Le clip adapté du premier single extrait du nouvel album, "Les tzars", est à la hauteur de son budget. Très ambitieux, ce clip fait appel à de nombreuses techniques modernes du cinéma (tournage en trente-cinq millimètres, animation de volume, image par image, réalisé au moyen d'un système de "motion control", caméra pilotée par ordinateur) et de la vidéo "post-production, point-box, effets digitaux sur les stock shots autrement dit images d'archives).

Tout cela placé sous la direction du réalisateur Marc Caro, dont c'était le premier clip en solo, mais qui n'en était pas à son premier coup. Marc Caro, dessinateur de formation, musicien-computer à ses heures, a beaucoup travaillé avec son acolyte, Jean-Pierre Jeunet, et co-signé avec lui plusieurs court-métrages dont le fameux "Zoolook".

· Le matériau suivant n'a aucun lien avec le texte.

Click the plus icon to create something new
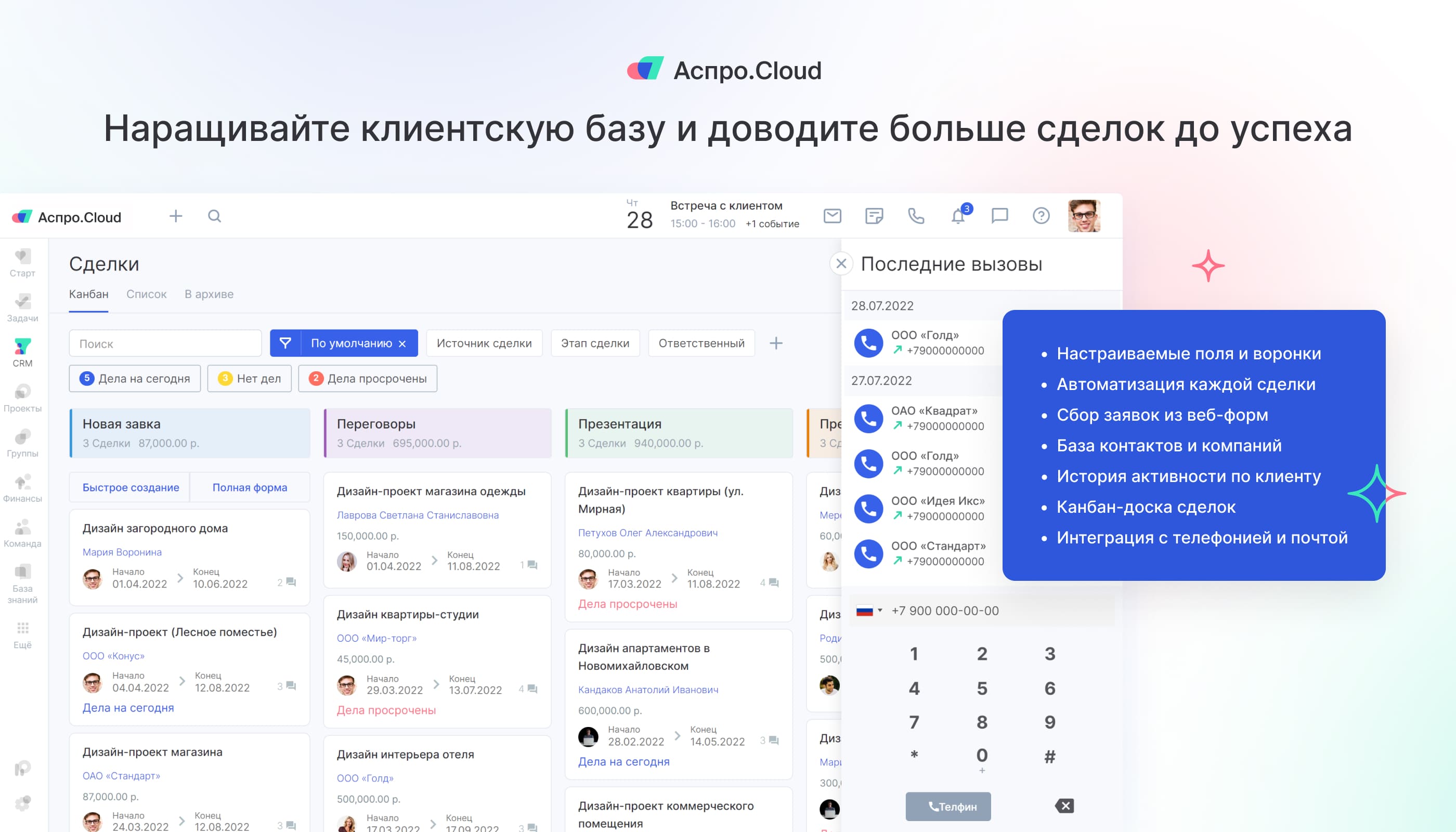The height and width of the screenshot is (832, 1456). [x=175, y=215]
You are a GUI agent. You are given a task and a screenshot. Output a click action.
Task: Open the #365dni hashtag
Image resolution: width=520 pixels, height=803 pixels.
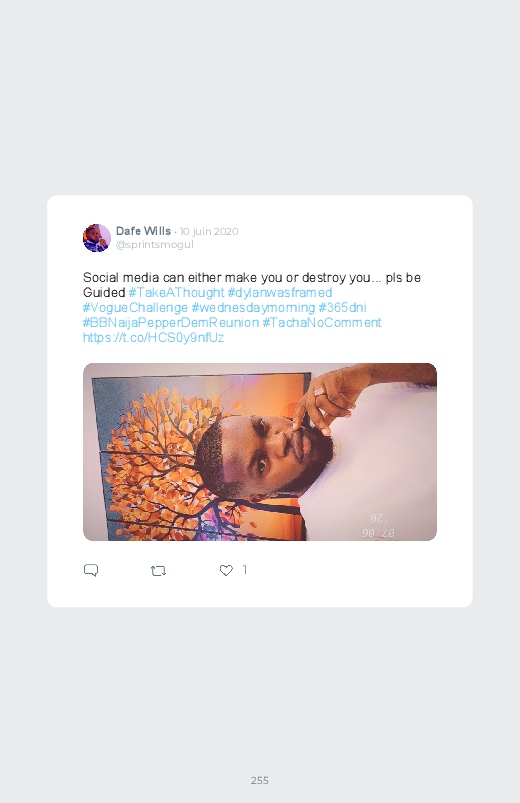[x=342, y=308]
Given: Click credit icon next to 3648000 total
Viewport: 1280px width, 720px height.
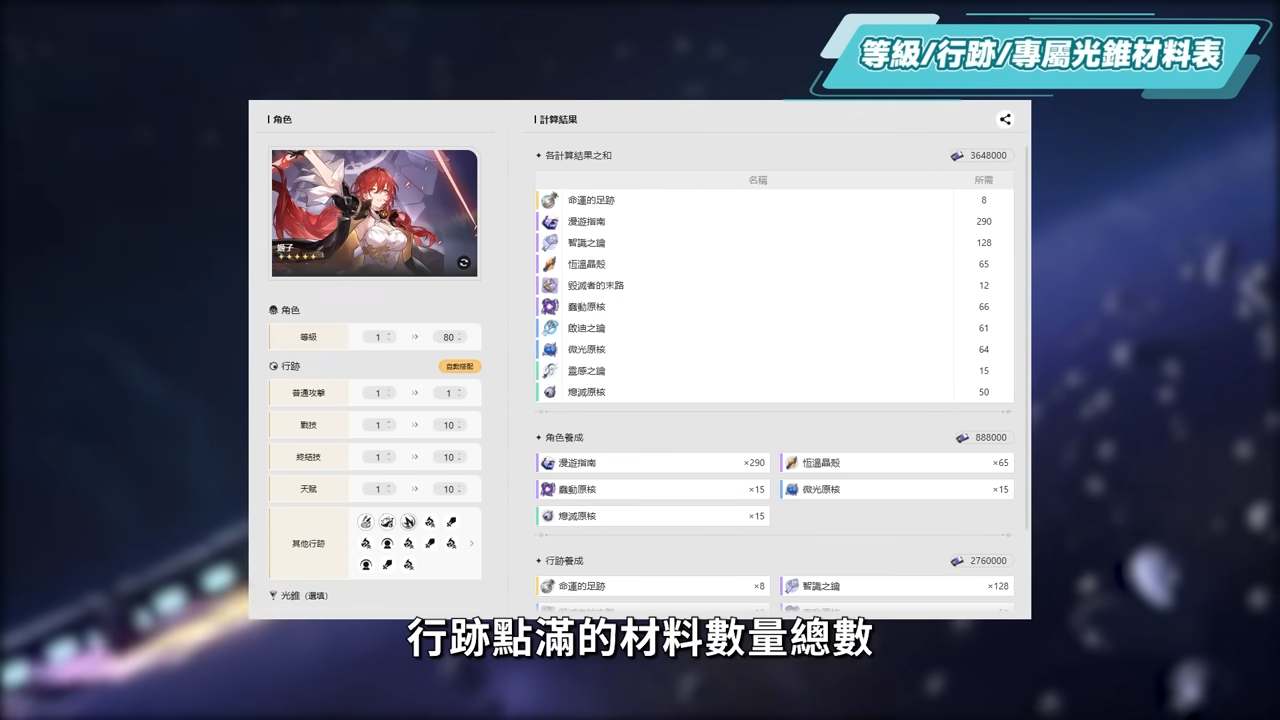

Pour le clip d'Indo, "Les tzars", Marc Caro, trouve une idée-gimmick simple et efficace : il y aura un oeil témoin, un voyageur représenté par une espère d'iguane animé qui, en pénétrant dans un antre abandonné, voyagera de pièces en pièces démythifiant l'histoire et les horribles personnages, chefs d'États et autres dictateurs, qui l'ont traversée.

Les quatre Indochinois ne font que signaler leur présence par apparitions furtives et rapides, depuis des coins de murs utilisés comme planque... C'est donc un festival de nouvelles images, mené sur un rythme d'enfer.